Ben Armstrong is the Executive Director and a Research Scientist at MIT’s Industrial Performance Center, where he co-leads the Work of the Future initiative. His research and teaching examine how workers, firms, and regions adapt to technological change. His current projects include a working group on generative AI and its impact on jobs, as well as a book on American manufacturing competitiveness. His research has been published or featured in academic and popular outlets including the New York Times, Harvard Business Review, Forbes, Sloan Management Review, Times Higher Education, Boston Review, Daedalus, and Economic Development Quarterly.
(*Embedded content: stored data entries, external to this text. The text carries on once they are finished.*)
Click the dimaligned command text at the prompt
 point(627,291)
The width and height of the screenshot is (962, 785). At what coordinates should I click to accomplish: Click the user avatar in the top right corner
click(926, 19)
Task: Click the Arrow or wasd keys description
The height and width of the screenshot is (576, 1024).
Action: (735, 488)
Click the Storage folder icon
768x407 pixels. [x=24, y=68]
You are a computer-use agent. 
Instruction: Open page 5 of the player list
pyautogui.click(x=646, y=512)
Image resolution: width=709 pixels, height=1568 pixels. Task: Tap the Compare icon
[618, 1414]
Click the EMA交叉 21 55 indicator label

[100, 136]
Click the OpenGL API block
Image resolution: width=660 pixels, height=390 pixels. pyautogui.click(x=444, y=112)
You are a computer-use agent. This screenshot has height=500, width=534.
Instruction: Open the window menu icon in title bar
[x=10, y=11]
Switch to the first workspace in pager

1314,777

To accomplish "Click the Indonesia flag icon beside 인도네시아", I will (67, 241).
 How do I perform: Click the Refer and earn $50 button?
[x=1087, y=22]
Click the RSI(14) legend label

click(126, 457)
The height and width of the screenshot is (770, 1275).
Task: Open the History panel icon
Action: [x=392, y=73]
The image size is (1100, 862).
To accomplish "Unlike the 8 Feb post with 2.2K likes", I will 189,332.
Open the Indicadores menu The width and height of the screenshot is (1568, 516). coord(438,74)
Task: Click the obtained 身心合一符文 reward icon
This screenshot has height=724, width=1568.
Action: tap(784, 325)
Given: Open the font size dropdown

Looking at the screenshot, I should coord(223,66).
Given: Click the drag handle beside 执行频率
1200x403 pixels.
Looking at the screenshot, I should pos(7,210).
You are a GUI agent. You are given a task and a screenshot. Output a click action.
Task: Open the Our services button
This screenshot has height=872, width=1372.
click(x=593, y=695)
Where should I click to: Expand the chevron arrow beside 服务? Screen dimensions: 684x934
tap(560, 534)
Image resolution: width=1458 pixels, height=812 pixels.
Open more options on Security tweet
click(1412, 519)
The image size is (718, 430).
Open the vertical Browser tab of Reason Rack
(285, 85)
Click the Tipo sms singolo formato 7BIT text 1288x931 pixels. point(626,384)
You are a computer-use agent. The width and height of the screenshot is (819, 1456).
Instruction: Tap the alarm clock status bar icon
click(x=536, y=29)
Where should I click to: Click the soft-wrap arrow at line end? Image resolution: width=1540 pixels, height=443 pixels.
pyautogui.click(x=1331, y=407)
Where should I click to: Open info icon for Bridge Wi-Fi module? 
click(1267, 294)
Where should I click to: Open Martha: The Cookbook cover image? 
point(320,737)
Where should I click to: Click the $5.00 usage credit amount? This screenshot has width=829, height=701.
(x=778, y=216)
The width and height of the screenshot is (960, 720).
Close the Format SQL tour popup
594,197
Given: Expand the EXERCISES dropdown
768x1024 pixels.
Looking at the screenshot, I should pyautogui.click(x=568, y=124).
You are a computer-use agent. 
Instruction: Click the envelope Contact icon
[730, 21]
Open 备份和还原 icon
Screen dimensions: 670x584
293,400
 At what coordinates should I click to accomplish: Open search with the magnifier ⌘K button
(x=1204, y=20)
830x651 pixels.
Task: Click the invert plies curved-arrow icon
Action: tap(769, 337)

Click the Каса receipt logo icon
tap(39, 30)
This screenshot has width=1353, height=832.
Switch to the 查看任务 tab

Previously, Ben was a Research Fellow and Postdoctoral Research Associate at Brown University, where he studied how workers, policymakers, and the public think about automation and taught courses on technology, public policy, and capitalism. He worked with the Provost to spearhead the Brown and the Innovation Economy initiative, which developed a strategy for the university to contribute to good job growth in the region, and a faculty colloquium on the future of work. In partnership with the State of Rhode Island and others, he studied the longest autonomous vehicle public transit route in the United States to date.

Ben completed his undergraduate degree at Northwestern University and his PhD at MIT, where he received the Lucian Pye Award for Outstanding Political Science PhD Dissertation. Before graduate school, he helped lead an open-source hardware non-profit and worked at Google Inc.